那个数据显示,从下午两点启动,雨一直下了一整夜,整整十个小时,雨量达到了特大暴雨级别,每分钟的平均降水量高达二十毫米左右。
这要是平时,早早就该让城市瘫痪了,可那是玉树啊,那里的高格隆拉水电站、香巴拉水库,还有那一望无际的草原,都在承受着这个量的冲击。 刚刚路过巴塘,那里的水情更是触目惊心。
原本平静的河面,目前像被泼了盆墨水,水漫过了大堤,淹没了两岸的房子/屋。
那些被雨水浸泡的村民,蜷缩在一条又窄又湿的土路上,手里捧着还没凉透的热水,眼神里透着一种说不出的绝望,毕竟那是他们唯一的救命水源。 对于玉树来说,这雨不只是是物理上的冲刷,更像是一场心理上的洗礼。
那会儿大家认定下雨就是间或的喜事,嫌冷、嫌湿,目前那雨下得忒猛了,那种铺天盖地的压迫感,让人喘不过气来。
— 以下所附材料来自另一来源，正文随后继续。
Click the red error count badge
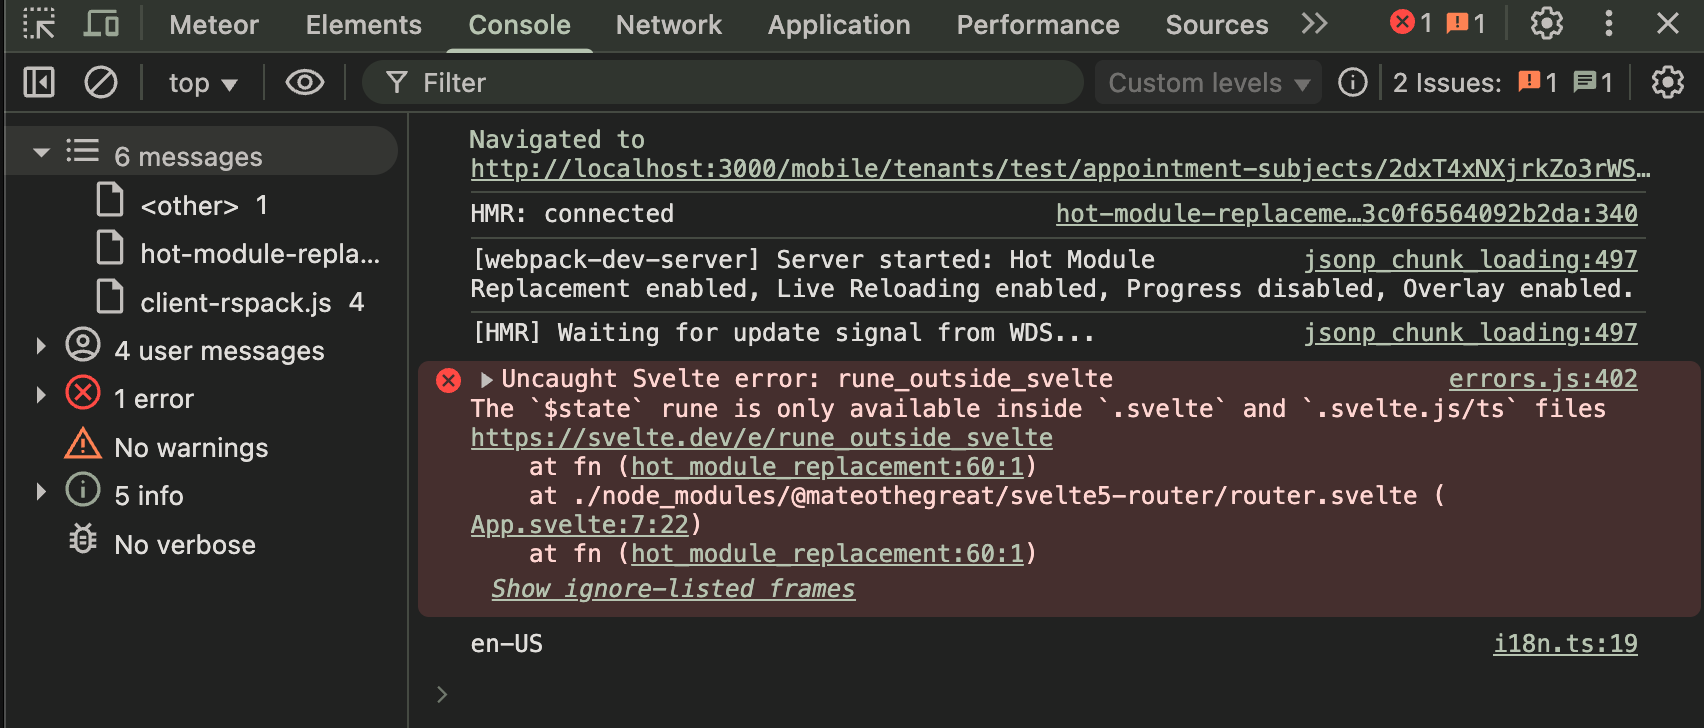Viewport: 1704px width, 728px height. pos(1411,23)
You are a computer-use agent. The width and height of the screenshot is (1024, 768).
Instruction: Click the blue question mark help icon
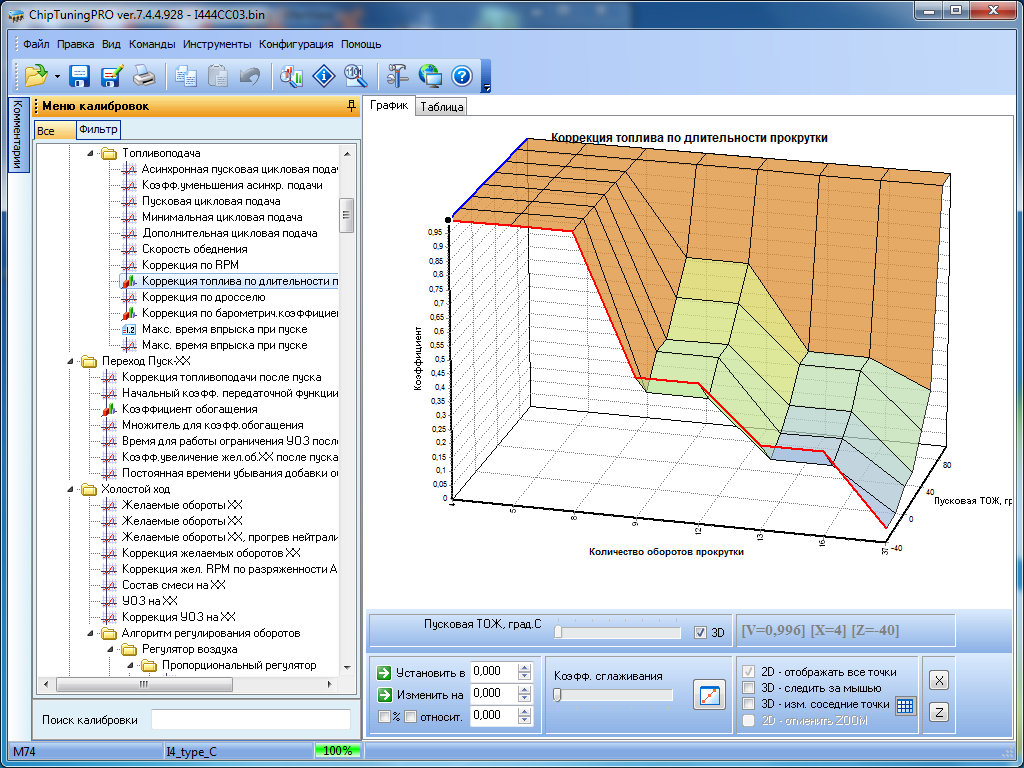point(461,76)
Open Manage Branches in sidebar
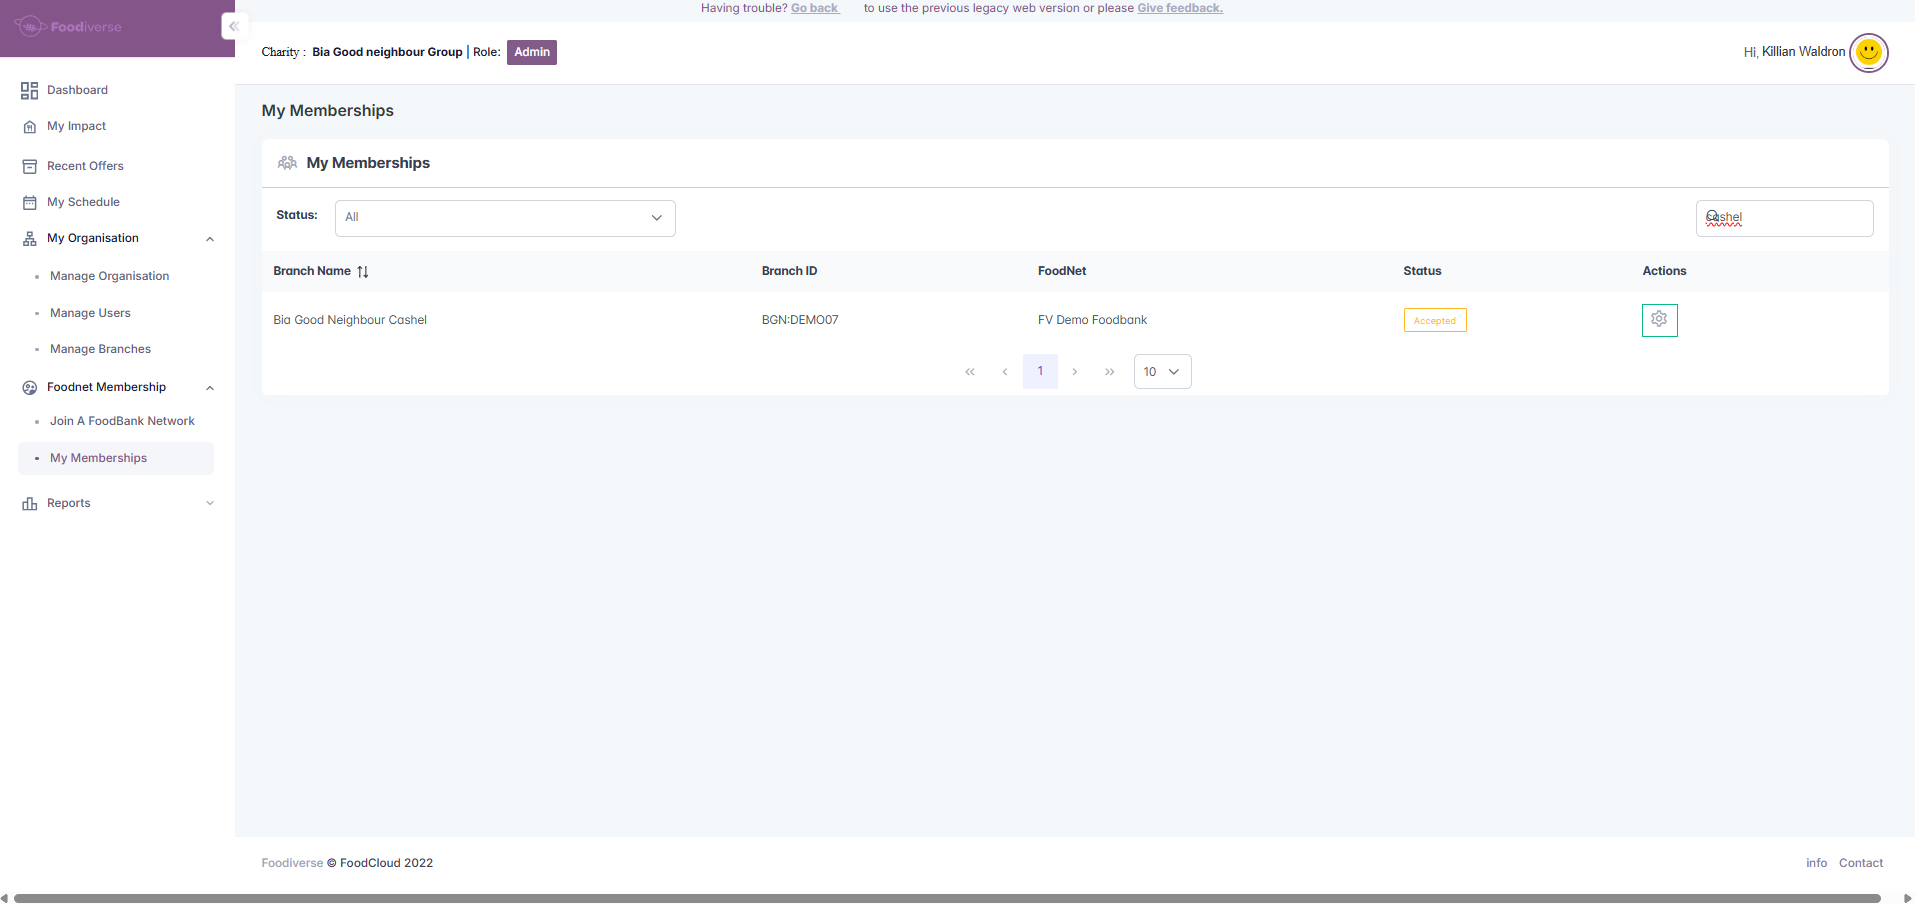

你看那些路边的电线杆,被雨水打得七歪八扭,有的就连断了一根,断头挂在树上,像是一道道狰狞的伤疤,直刺着人的心脏。 我也跟哥们儿聊过,他说这雨来得忒突然,连进食的碗柜都湿了,饭糊了一半都泡软了。大家围坐在泥泞的小屋里,吃着剩下的土豆和豆子,喝着烧开的热水,那种苦味在嘴里蔓延,却压不住心里的燥热。
那种感觉,就像你站在风口,被狂风灌了一头,头都晕了,心里乱得像浆糊,但又不得不咽下这口苦水。 自然,这雨别看猛烈,但玉树也不是没担当。
你看那些原本宁静的村庄,目前被雨水包裹得像个庞大的水晶宫,晶莹剔透,别看湿漉漉的,却透着一种奇异的生机,仿佛大自然正在以一种狂野而温柔的方式,滋润这片土地。
那些被冲毁的船只,别看没了,但雨后的河面却显得格外清亮,间或能看到几条小鱼在浑浊的水里游弋,像是在庆祝这场大雨的到来。 说实话,看着这雨,我心里挺不是滋味的。我们一直习惯用天气预报来规划生活,用数据去衡量一切,可有时候,命运的转折就是由这种突如其来的大暴雨拍板的。玉树,这地方就是个活生生的例子。它没有大城市的雷声轰鸣,也没有山城的巍峨耸立,但它用最朴实的姿态,扛住了这场天灾的考验。 雨慢慢停了,云层散开,阳光透过雨后的雾气,洒在湿漉漉的街道上,泛起一层淡淡的金光。远处的雪山在雨雾中若隐若现,像是一幅未干的水墨画,透着清冷的寒意。
那一刻,人世间所有的狼狈与无助,似乎都在这极致的自然力量面前,显得微不足道。玉树还在,只是它变得更湿、更冷、更坚韧。 这场大暴雨,不仅洗去了尘土,更洗去了浮躁。它让人想起那些在 hardship 中依然坚持着的生命,想起那些在泥泞中依然前行的脚步。
或许,这就是大自然给所有生灵的一课:甭管外面的风雨多大,只要心还热着,希望就一辈子在前方。玉树,这名字,听着冷硬,实际上里面装着如此多软乎的暖意,值得我们去细细品味,去好好守护。